Guwahati: Famed medical journal Lancet has cautioned India from presenting the current situation in regards to the coronavirus pandemic with a “too positive spin”. The report titled, “COVID-19 in India: The dangers of false optimism”, cites the progress India has made since the lockdown that was announced in March and how there is a continued dramatic increase in the number of cases nationally.
The report says that the rapid rise in case numbers, along with continued relaxation of restrictions, has created an atmosphere of fatalism mixed with false optimism that undermines effective use of non-pharmaceutical interventions such as masks and physical distancing.
Lancet’s report also lauds India’s approach by referring to the WHO as it praised the nationwide lockdown. “During the lockdown period, tertiary care provision was increased, including access to specialist equipment such as ventilators. Testing numbers also increased quickly, with India being among the first to roll out innovations like pooled testing,” it said.
But problems have sustained, the virus now has seeped in to rural areas where the health infrastructure is already stretched. “As the outbreak has spread from its initial foothold in cities to smaller urban areas and villages, pre-existing disparities in health-care provision have become increasingly relevant. Rural health infrastructure in India can be sparse, and some smaller private hospitals have reported equipment shortages, especially oxygen,” it added.
India has the expertise in medicine, public health, research, and manufacturing to lead the nation through the COVID-19 pandemic. “To capitalise on these attributes, the country’s leaders must respect scientific evidence, expert commentary, and academic freedom, and not provide false optimism,” Lancet said in a criticism directed at the government. Hope is important, and recognising successes is vital, especially during a pandemic, it added.
The epidemic in India is far from over, with a potentially huge burden of mortality and morbidity to come unless public health measures are used and adhered to. Without clear and honest communication of the risks of COVID-19 to the population, stemming the epidemic will be impossible.

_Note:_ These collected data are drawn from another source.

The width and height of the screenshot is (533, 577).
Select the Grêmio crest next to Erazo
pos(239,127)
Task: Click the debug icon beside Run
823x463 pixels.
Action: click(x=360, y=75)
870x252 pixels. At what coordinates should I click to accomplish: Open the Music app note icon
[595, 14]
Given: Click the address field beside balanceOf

Lancet stated that based on news reports that hours before announcing the lockdown, the Prime Narendra Modi had urged owners and editors of India’s largest media organisations that it was important to tackle the spread of pessimism, negativity, and rumour.
This pressure to avoid negative news, and to offer reassurance, appears to have been felt by several professional scientific organisations in India.
Lancet has slammed ICMR, saying: “The Indian Council of Medical Research (ICMR) has been singled out by experts for straying from scientific evidence, appearing at worst politically motivated and at best overly optimistic.”
It has also pointed towards issues with COVID numbers. “Transparency of the data on COVID-19 cases and deaths, especially those underpinning the case fatality rate, has also been questioned, as detailed in a recent World Report. The Indian Government reports a case fatality rate of 1·8%, much lower than the reported rate in other countries, but it is difficult to know if the numbers are comparable” Lancet said.